Stored data entries
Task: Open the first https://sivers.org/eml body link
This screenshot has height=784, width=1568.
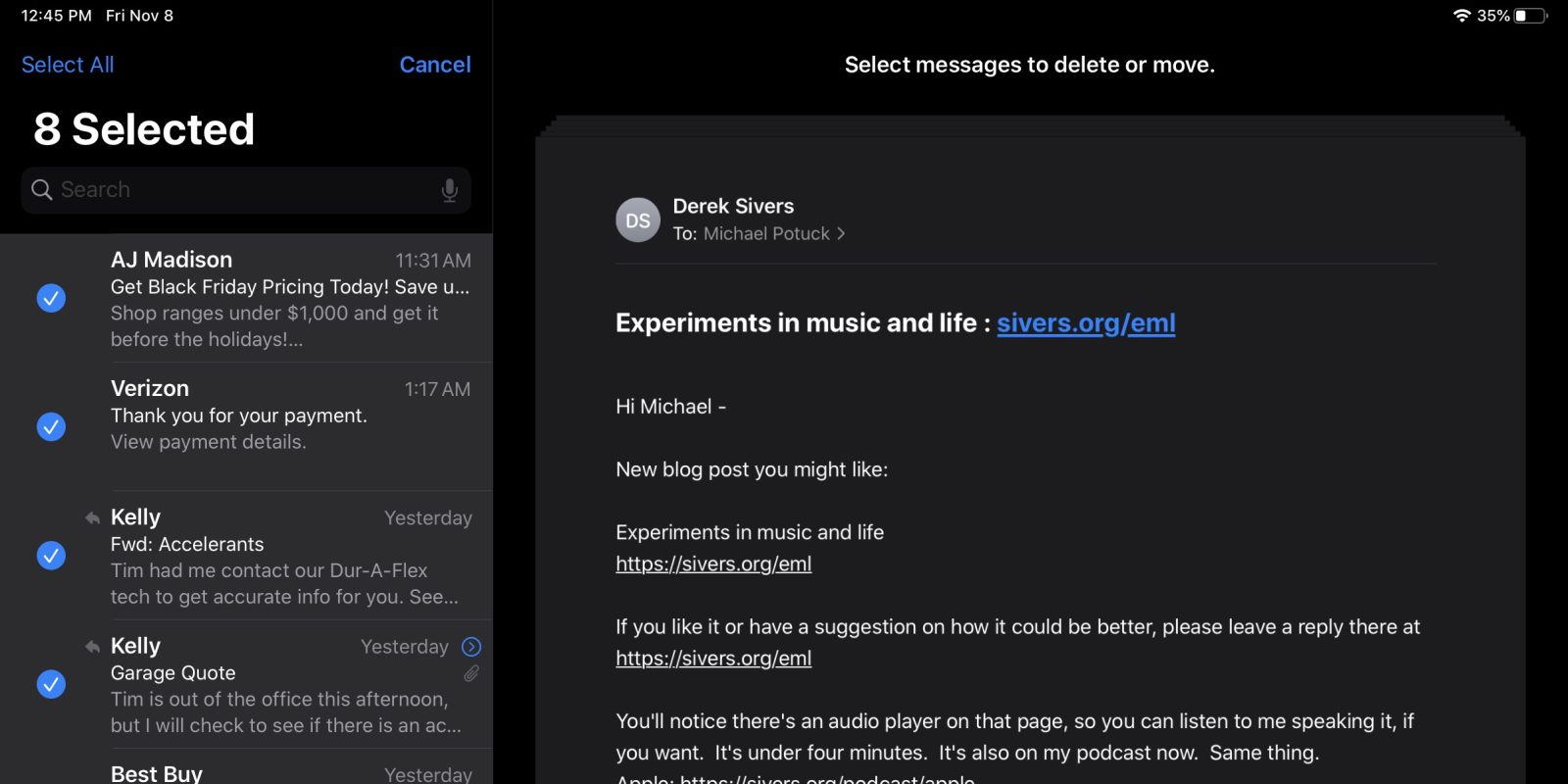Action: 713,564
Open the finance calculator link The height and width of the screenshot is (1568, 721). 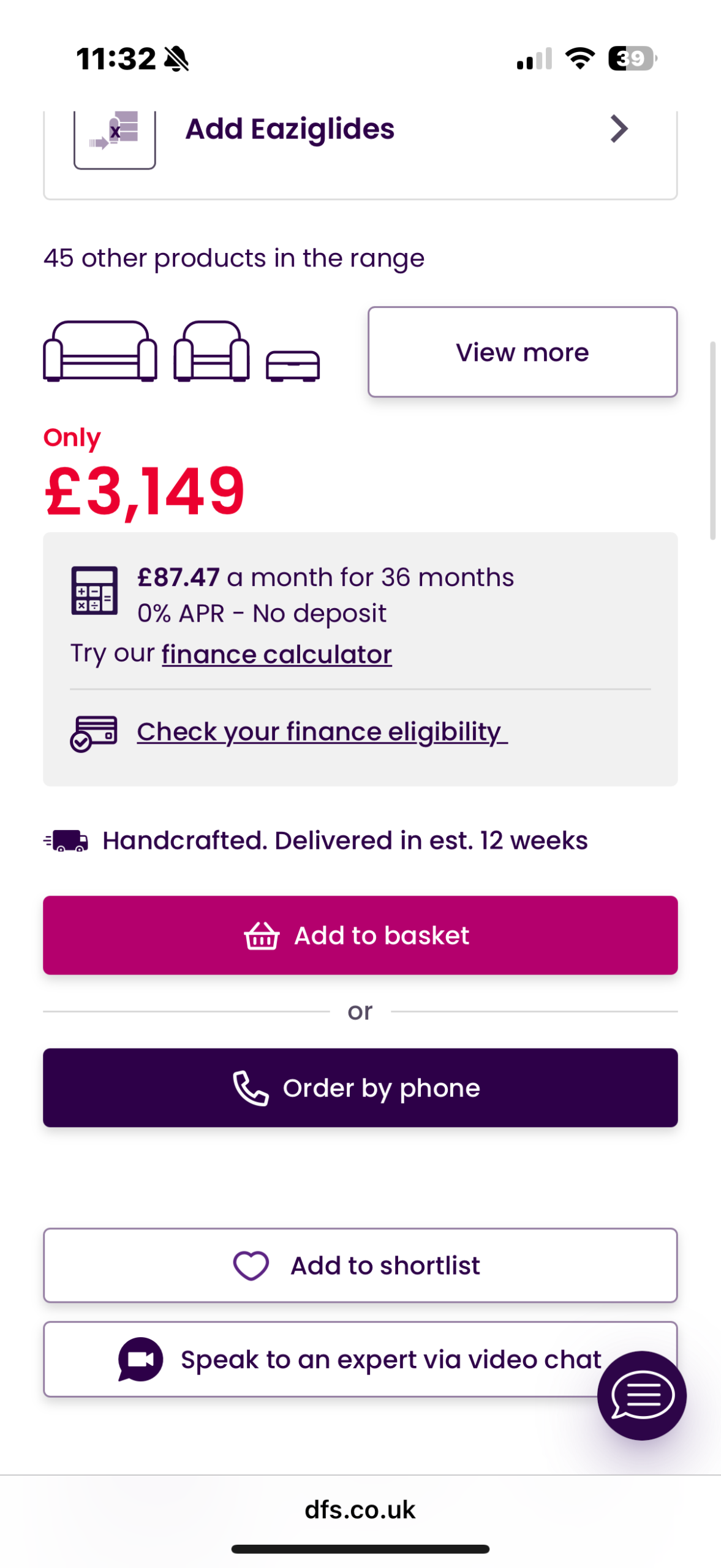(x=276, y=654)
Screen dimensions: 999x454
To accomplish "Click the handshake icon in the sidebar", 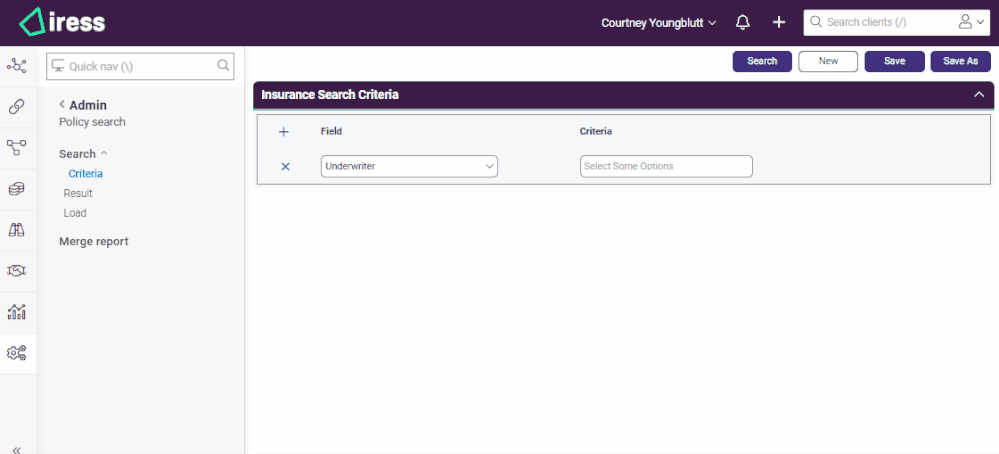I will (16, 271).
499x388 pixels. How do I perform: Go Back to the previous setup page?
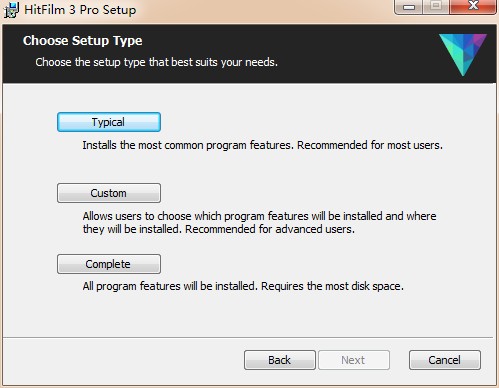click(280, 360)

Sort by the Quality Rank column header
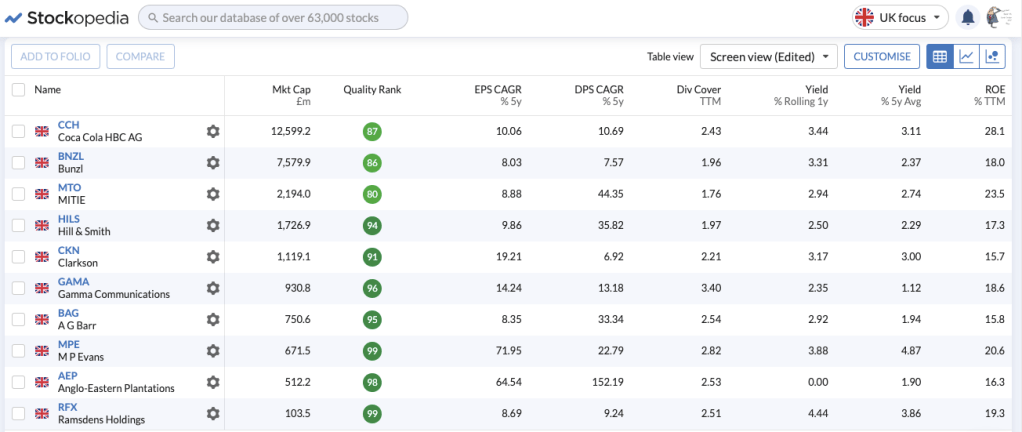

→ Task details
In the records, from the line containing "499x388 pixels. How" through the end of the records, change "Quality Rank" to "Priority Rank" and write those lines out again with nothing else altered. Leave the pictures out of the answer.

→ Exercise response
499x388 pixels. How do I perform: Go Back to the previous setup page?
click(280, 360)

Sort by the Priority Rank column header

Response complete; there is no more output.